__WHAT IS BEING ASKED__. Everything from the line that contains "Instruction: Dismiss the" through the final line of the records below should be quoted exactly, except the pictures.

__RECORDED INFORMATION__.
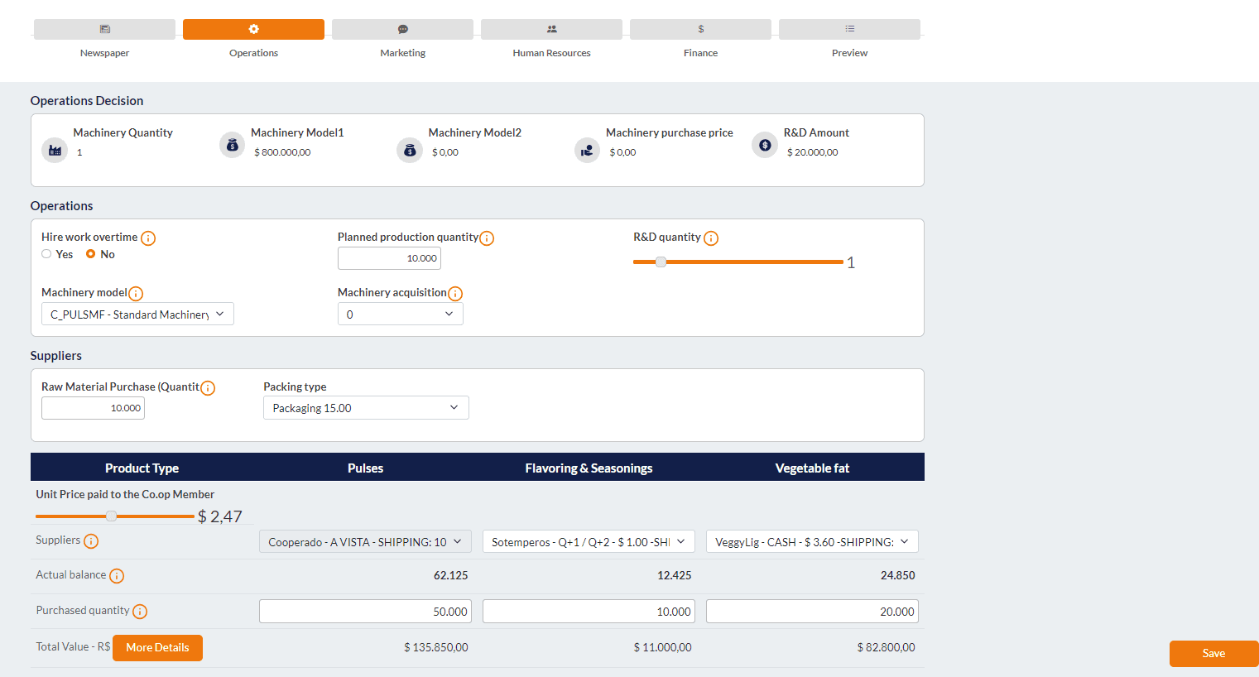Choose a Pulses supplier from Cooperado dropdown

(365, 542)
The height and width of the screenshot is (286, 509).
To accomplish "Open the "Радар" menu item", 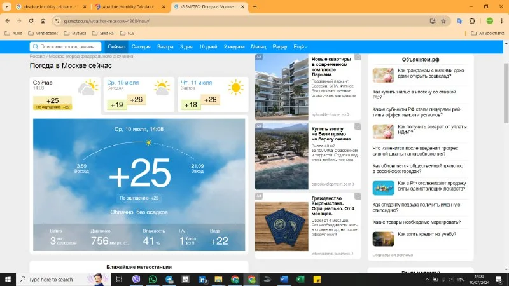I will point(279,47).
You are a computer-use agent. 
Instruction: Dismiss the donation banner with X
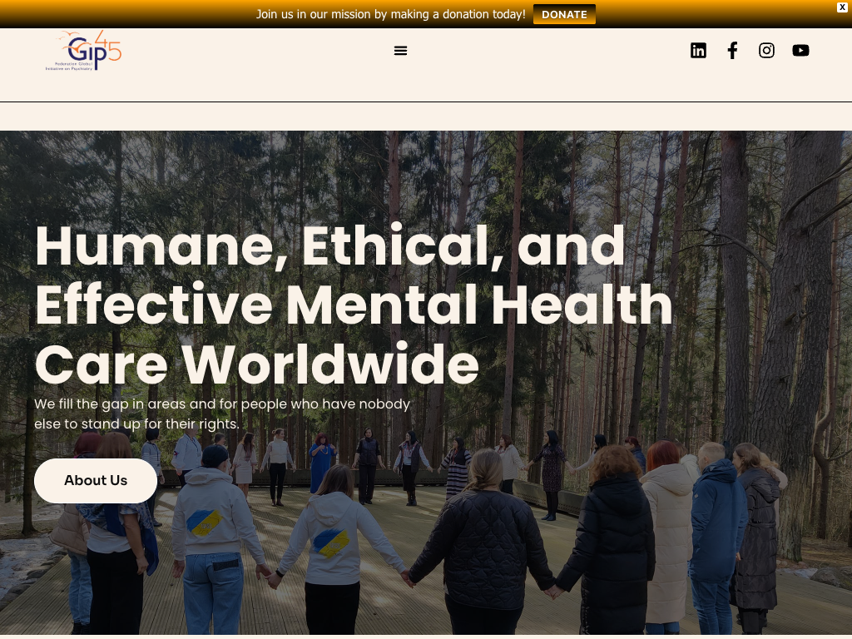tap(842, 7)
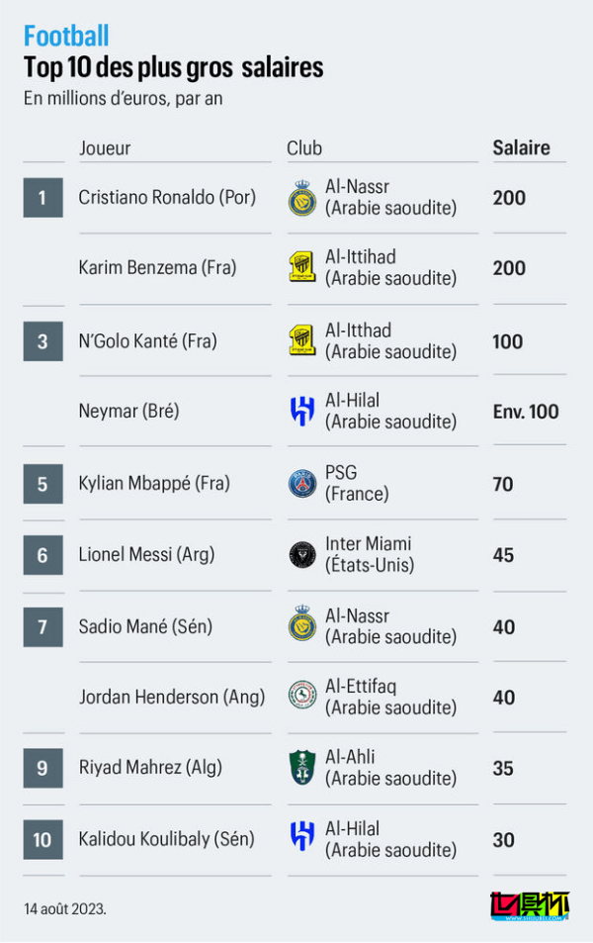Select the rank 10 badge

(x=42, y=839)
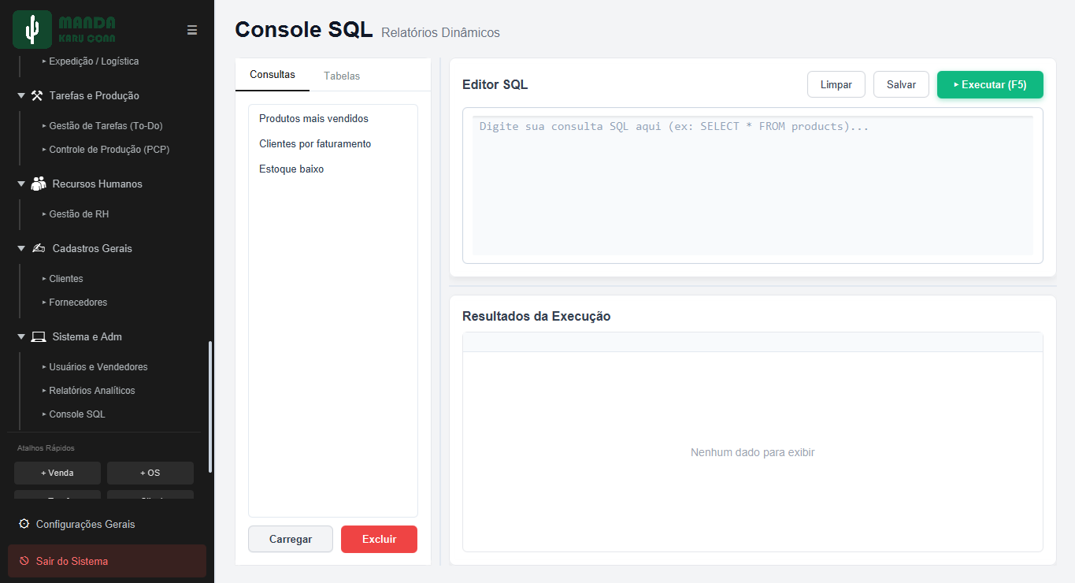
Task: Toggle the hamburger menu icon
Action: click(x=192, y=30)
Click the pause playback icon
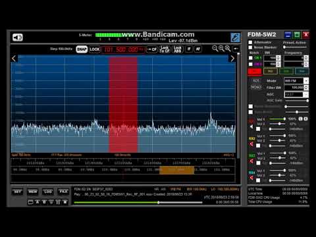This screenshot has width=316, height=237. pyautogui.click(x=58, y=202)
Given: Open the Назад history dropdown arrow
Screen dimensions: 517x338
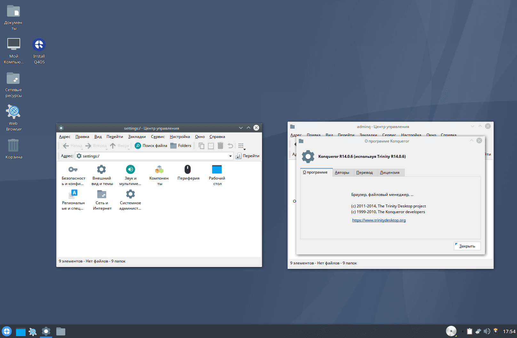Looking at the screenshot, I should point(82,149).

__SOLUTION FOR THIS TASK__.
Instruction: Dismiss the donation banner with X
tap(842, 7)
Select the rank 10 badge

(x=42, y=839)
Task: Toggle the hamburger menu icon
Action: click(x=192, y=30)
Click the pause playback icon
This screenshot has width=316, height=237. pyautogui.click(x=58, y=202)
Given: Open the Назад history dropdown arrow
Screen dimensions: 517x338
Looking at the screenshot, I should point(82,149).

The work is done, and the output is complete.